> **DATASET EXTRACT**:
++++++++
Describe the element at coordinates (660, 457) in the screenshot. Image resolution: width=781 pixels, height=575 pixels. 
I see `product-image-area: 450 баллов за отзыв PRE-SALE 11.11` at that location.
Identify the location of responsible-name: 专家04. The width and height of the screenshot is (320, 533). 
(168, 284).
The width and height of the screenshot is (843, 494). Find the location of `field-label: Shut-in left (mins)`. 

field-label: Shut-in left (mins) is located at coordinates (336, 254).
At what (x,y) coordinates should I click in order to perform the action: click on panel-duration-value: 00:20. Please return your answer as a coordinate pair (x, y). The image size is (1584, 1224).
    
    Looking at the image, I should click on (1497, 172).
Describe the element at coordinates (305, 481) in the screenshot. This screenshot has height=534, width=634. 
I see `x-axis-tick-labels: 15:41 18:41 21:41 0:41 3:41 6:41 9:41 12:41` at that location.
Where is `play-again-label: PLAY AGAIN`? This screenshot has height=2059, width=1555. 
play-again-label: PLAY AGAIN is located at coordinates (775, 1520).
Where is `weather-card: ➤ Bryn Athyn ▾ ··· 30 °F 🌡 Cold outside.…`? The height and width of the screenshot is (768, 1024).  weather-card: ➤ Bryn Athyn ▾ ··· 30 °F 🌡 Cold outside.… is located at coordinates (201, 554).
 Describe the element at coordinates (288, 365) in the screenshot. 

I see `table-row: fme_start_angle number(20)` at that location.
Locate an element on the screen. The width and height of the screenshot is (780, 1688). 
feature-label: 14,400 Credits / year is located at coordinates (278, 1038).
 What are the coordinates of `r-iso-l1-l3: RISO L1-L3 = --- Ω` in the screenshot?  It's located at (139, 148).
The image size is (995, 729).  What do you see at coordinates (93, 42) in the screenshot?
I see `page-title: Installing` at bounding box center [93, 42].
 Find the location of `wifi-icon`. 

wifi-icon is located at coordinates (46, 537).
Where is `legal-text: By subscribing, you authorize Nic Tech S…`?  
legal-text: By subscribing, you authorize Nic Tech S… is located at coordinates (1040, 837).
++++++++
> **EXERCISE AIM**:
Copy the part of the data above that opens with the line containing "The width and height of the screenshot is (843, 494)." and closes with the line containing "field-label: Shut-in left (mins) is", keeping every line unchanged.

> **RESULT FOR THIS EXERCISE**:
The width and height of the screenshot is (843, 494). Find the location of `field-label: Shut-in left (mins)`. 

field-label: Shut-in left (mins) is located at coordinates (336, 254).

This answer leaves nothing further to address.